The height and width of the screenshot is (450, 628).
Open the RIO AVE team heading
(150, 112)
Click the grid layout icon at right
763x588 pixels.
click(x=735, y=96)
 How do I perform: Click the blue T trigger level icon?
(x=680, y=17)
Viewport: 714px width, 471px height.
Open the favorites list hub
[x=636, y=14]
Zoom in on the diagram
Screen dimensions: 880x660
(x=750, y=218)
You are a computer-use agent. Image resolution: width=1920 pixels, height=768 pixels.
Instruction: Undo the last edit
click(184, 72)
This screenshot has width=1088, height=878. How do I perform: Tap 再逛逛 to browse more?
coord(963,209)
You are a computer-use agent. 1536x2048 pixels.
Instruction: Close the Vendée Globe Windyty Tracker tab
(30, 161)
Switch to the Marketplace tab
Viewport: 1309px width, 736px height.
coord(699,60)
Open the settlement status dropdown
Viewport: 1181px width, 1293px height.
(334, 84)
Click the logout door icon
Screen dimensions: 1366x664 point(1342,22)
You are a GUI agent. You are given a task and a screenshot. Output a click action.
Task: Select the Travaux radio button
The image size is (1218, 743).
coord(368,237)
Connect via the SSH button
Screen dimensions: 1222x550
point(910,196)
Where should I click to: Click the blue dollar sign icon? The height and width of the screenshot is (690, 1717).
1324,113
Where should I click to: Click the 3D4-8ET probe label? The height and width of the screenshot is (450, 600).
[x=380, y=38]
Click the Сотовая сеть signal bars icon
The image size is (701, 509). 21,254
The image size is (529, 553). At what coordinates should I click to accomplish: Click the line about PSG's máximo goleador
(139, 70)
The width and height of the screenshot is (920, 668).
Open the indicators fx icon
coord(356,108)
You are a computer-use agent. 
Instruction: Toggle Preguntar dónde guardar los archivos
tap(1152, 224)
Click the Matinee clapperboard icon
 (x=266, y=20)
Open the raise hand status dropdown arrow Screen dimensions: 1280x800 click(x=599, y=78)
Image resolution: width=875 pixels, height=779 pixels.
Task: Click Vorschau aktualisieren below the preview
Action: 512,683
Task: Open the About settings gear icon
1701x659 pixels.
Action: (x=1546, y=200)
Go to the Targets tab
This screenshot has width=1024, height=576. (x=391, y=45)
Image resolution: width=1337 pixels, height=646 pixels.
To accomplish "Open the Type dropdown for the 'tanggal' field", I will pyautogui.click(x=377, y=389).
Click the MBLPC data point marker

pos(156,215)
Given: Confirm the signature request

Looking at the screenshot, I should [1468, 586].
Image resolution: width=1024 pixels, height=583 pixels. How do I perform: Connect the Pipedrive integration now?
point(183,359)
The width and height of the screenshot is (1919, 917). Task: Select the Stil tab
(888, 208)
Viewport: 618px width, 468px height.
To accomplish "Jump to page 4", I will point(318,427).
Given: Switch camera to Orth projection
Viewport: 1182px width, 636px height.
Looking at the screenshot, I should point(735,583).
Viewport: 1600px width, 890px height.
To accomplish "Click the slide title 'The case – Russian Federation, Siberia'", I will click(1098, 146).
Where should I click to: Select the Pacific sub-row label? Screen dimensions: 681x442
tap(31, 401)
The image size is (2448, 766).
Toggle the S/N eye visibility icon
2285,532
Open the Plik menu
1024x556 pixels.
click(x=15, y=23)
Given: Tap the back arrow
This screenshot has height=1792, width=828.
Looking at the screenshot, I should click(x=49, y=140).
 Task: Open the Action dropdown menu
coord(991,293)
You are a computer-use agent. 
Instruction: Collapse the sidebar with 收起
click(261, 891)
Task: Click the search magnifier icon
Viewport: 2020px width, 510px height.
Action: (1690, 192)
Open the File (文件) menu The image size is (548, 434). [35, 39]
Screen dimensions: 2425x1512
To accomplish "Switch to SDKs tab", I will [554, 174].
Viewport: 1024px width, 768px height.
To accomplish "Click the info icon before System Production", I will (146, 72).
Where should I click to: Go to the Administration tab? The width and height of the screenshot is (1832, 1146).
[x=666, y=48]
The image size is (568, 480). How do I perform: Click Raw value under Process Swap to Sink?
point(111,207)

● **Exercise prompt**
Each entry above is to be transcribed word for word.

● **Written response**
The height and width of the screenshot is (450, 628).
Open the RIO AVE team heading
(150, 112)
Click the grid layout icon at right
763x588 pixels.
click(x=735, y=96)
 How do I perform: Click the blue T trigger level icon?
(x=680, y=17)
Viewport: 714px width, 471px height.
Open the favorites list hub
[x=636, y=14]
Zoom in on the diagram
Screen dimensions: 880x660
(x=750, y=218)
You are a computer-use agent. Image resolution: width=1920 pixels, height=768 pixels.
Instruction: Undo the last edit
click(184, 72)
This screenshot has width=1088, height=878. How do I perform: Tap 再逛逛 to browse more?
coord(963,209)
You are a computer-use agent. 1536x2048 pixels.
Instruction: Close the Vendée Globe Windyty Tracker tab
(30, 161)
Switch to the Marketplace tab
Viewport: 1309px width, 736px height.
coord(699,60)
Open the settlement status dropdown
Viewport: 1181px width, 1293px height.
(334, 84)
Click the logout door icon
Screen dimensions: 1366x664 point(1342,22)
You are a GUI agent. You are given a task and a screenshot. Output a click action.
Task: Select the Travaux radio button
The image size is (1218, 743).
coord(368,237)
Connect via the SSH button
Screen dimensions: 1222x550
point(910,196)
Where should I click to: Click the blue dollar sign icon? The height and width of the screenshot is (690, 1717).
1324,113
Where should I click to: Click the 3D4-8ET probe label? The height and width of the screenshot is (450, 600).
[x=380, y=38]
Click the Сотовая сеть signal bars icon
The image size is (701, 509). 21,254
The image size is (529, 553). At what coordinates should I click to accomplish: Click the line about PSG's máximo goleador
(139, 70)
The width and height of the screenshot is (920, 668).
Open the indicators fx icon
coord(356,108)
You are a computer-use agent. 
Instruction: Toggle Preguntar dónde guardar los archivos
tap(1152, 224)
Click the Matinee clapperboard icon
 (x=266, y=20)
Open the raise hand status dropdown arrow Screen dimensions: 1280x800 click(x=599, y=78)
Image resolution: width=875 pixels, height=779 pixels.
Task: Click Vorschau aktualisieren below the preview
Action: 512,683
Task: Open the About settings gear icon
1701x659 pixels.
Action: (x=1546, y=200)
Go to the Targets tab
This screenshot has width=1024, height=576. (x=391, y=45)
Image resolution: width=1337 pixels, height=646 pixels.
To accomplish "Open the Type dropdown for the 'tanggal' field", I will pyautogui.click(x=377, y=389).
Click the MBLPC data point marker

pos(156,215)
Given: Confirm the signature request

Looking at the screenshot, I should [1468, 586].
Image resolution: width=1024 pixels, height=583 pixels. How do I perform: Connect the Pipedrive integration now?
point(183,359)
The width and height of the screenshot is (1919, 917). Task: Select the Stil tab
(888, 208)
Viewport: 618px width, 468px height.
To accomplish "Jump to page 4", I will point(318,427).
Given: Switch camera to Orth projection
Viewport: 1182px width, 636px height.
Looking at the screenshot, I should point(735,583).
Viewport: 1600px width, 890px height.
To accomplish "Click the slide title 'The case – Russian Federation, Siberia'", I will click(1098, 146).
Where should I click to: Select the Pacific sub-row label? Screen dimensions: 681x442
tap(31, 401)
The image size is (2448, 766).
Toggle the S/N eye visibility icon
2285,532
Open the Plik menu
1024x556 pixels.
click(x=15, y=23)
Given: Tap the back arrow
This screenshot has height=1792, width=828.
Looking at the screenshot, I should click(x=49, y=140).
 Task: Open the Action dropdown menu
coord(991,293)
You are a computer-use agent. 
Instruction: Collapse the sidebar with 收起
click(261, 891)
Task: Click the search magnifier icon
Viewport: 2020px width, 510px height.
Action: (1690, 192)
Open the File (文件) menu The image size is (548, 434). [35, 39]
Screen dimensions: 2425x1512
To accomplish "Switch to SDKs tab", I will [554, 174].
Viewport: 1024px width, 768px height.
To accomplish "Click the info icon before System Production", I will (146, 72).
Where should I click to: Go to the Administration tab? The width and height of the screenshot is (1832, 1146).
[x=666, y=48]
The image size is (568, 480). How do I perform: Click Raw value under Process Swap to Sink?
point(111,207)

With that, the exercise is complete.